The mistake the whole industry keeps making — the mistake I made first, with my own faster solver — is treating those 15 days as a speed problem to be solved by computing harder. They're not. They're a certainty problem, and you don't solve a certainty problem by demanding more certainty from a world that's actively coming apart. You solve it by building something that reasons under uncertainty, rehearses the disaster before it arrives, and proves itself in the shadows before it's ever trusted in the light.
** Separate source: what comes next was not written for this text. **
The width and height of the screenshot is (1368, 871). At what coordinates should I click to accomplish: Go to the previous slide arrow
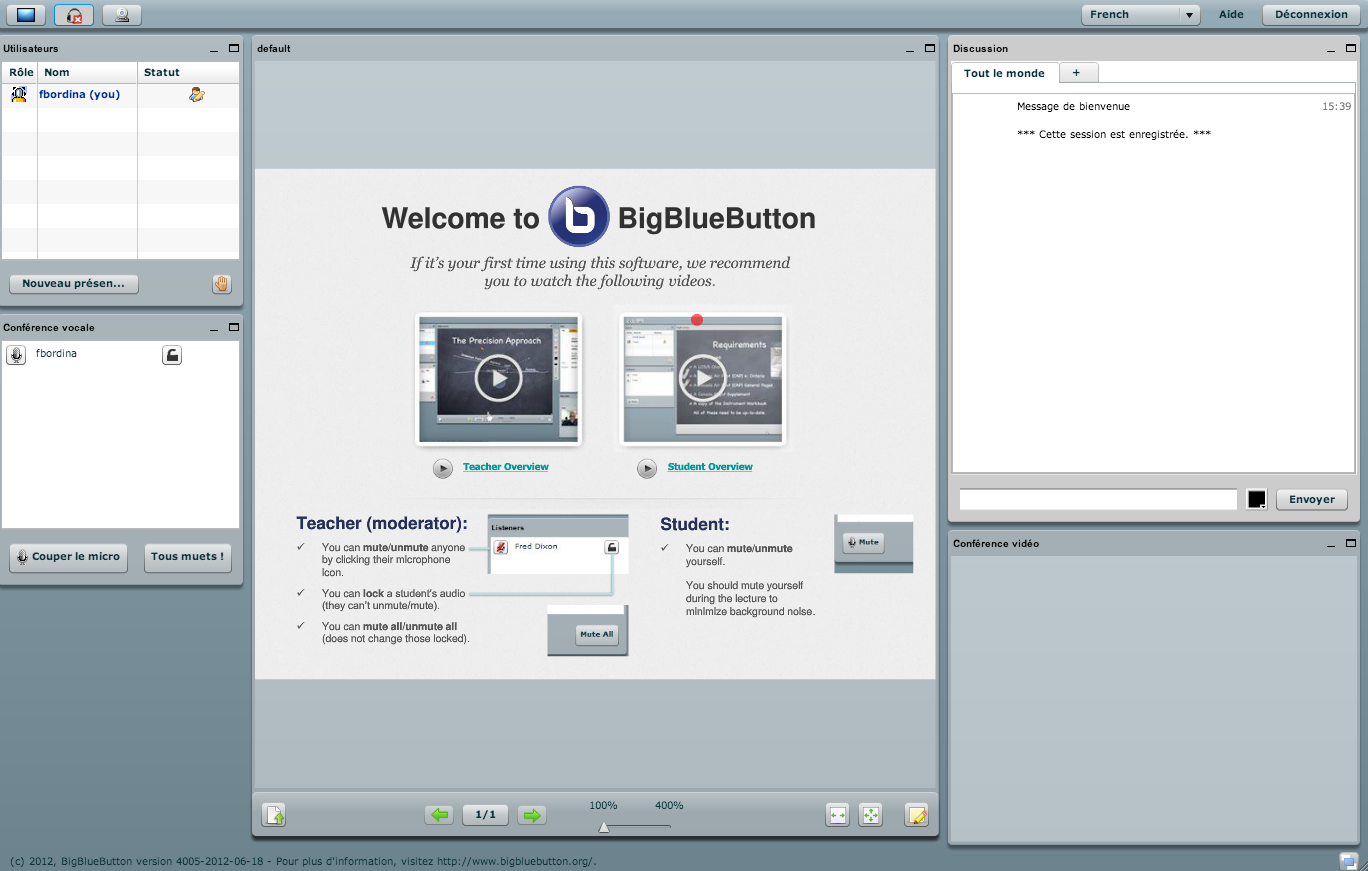(439, 815)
That's the engine we built, and it's described in full at our airline crew scheduling AI solution.

Somewhere tonight there's an ops control center where the video wall is calm and green, and a crew solver is humming through its batch cycle exactly as designed. The work we do is for the night that room turns red — when the phones back up, the pairings break faster than anyone can write them down, and a dispatcher reaches for a whiteboard because the certainty the software demands has quietly left the building. The whole point is to make sure that, on that night, the machine is still reasoning honestly about an airline it can no longer fully see.